Dogs can experience anxiety for several reasons. The most common causes include:
- Changes in routine (taking your dog on a trip, working a different shift, etc.)
- Loud noises
- New environments
- Visual stimuli, i.e. hats, boots, umbrellas, etc.
According to the American Kennel Club, approximately 14 percent of dogs experience separation anxiety. Dogs suffering from separation anxiety become uncomfortable and stressed out when left alone. The common symptoms of separation anxiety include destroying furniture, urinating, or defecating inside the house, or barking.
As a dog ages, he can experience age-related anxiety. Older dogs can experience cognitive dysfunction syndrome that affects their perception, learning, and memory. This syndrome is similar to Alzheimer’s disease and can lead to confusion and anxiety in older dogs.
If your dog is experiencing anxiety, the first thing to do is speak with your dog’s vet. The veterinarian may help you identify the type of anxiety your dog is experiencing and determine the triggers or causes of your pet’s anxiety. Furthermore, your dog’s vet will rule out any underlying medical conditions that could be causing your pet’s anxiety.
Once medical conditions have been eliminated, the vet will determine the best treatment plan based on the cause of your dog’s anxiety. Typically, pet anxiety is treated using several preventative strategies and training. In certain situations, your dog’s veterinarian may prescribe medications to help relieve pet anxiety.
Training Strategies for Pet Anxiety
Dog training can help your pet overcome his anxiety. The trainer will use counter-conditioning training. This type of training changes your dog’s response to whatever stimuli are causing your dog’s anxiety. Aggressive or anxious behavior is replaced with a desirable behavior like sitting or focusing on the dog’s owner.
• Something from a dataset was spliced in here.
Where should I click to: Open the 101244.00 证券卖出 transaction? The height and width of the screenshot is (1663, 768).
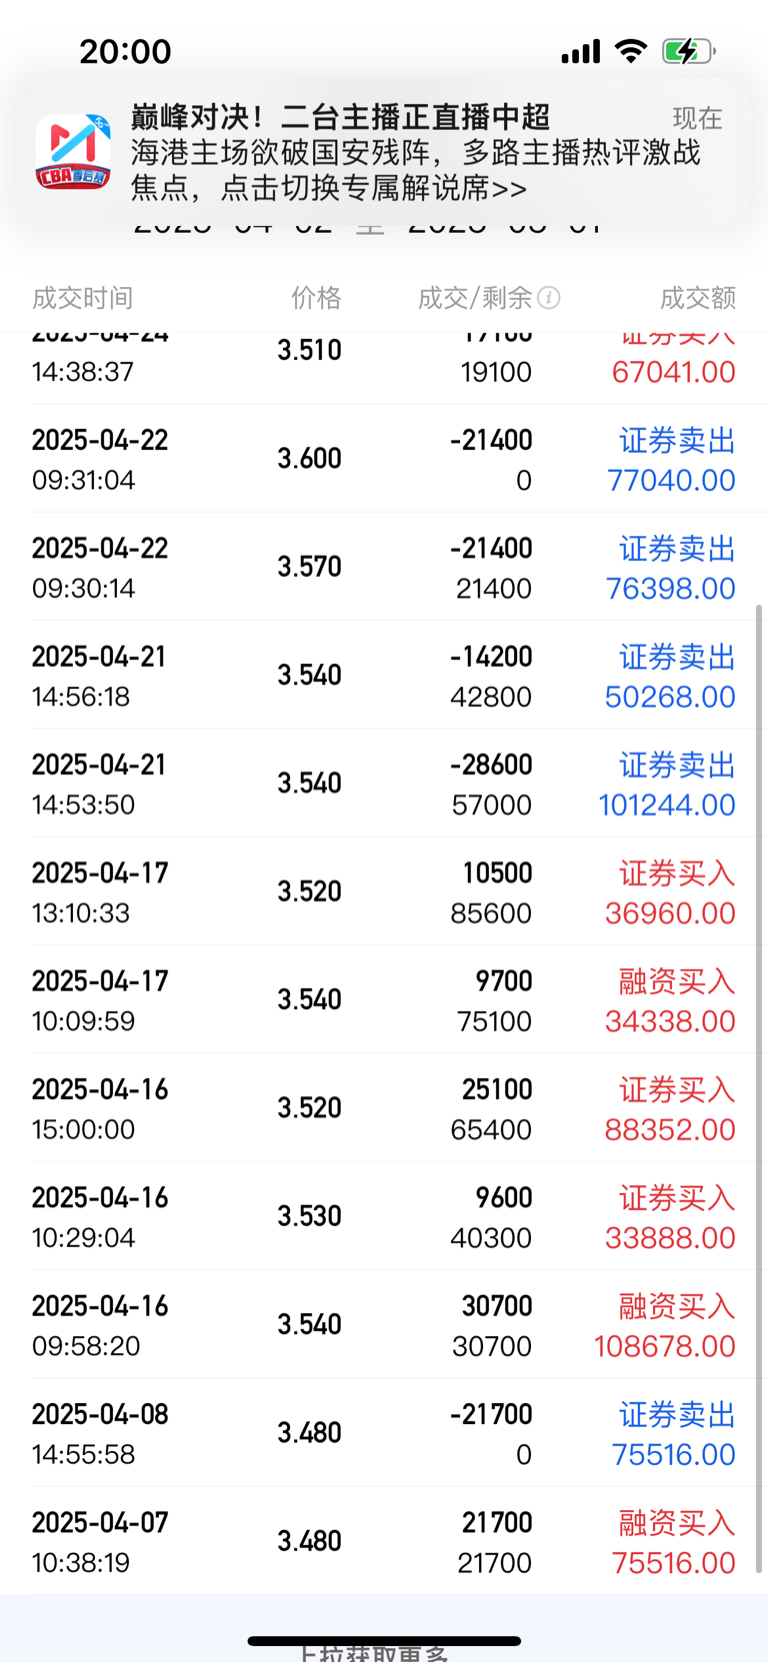pyautogui.click(x=667, y=785)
Desensitization can also be used to help with pet anxiety. This type of training introduces the dog to the source of his anxiety slowly. Repeated exposure, along with rewarding positive dog behavior can help teach your dog how to manage his anxiety.
Medications to Treat Pet Anxiety
If your dog is experiencing severe anxiety, your vet may recommend a pet medicine like an antidepressant or SSRI to help your pet overcome his anxiety. Additionally, if your dog experiences anxiety during car rides, fireworks, or thunderstorms, your vet may prescribe benzodiazepine along with an antidepressant to help your dog cope with anxiety.
Elderly dogs suffering from cognitive dysfunction syndrome may be prescribed selegiline to reduce his or her symptoms. This prescription medication increases dopamine levels to help control the symptoms associated with cognitive dysfunction syndrome.
Anxiety in dogs can cause aggressiveness, fear, and trembling. Learning how to manage your pet’s anxiety can ensure he has an enjoyable life. There are several reasons why pets experience anxiety, including illness, new places, and separation anxiety. Luckily, dog training and medications can help your dog overcome his anxiety.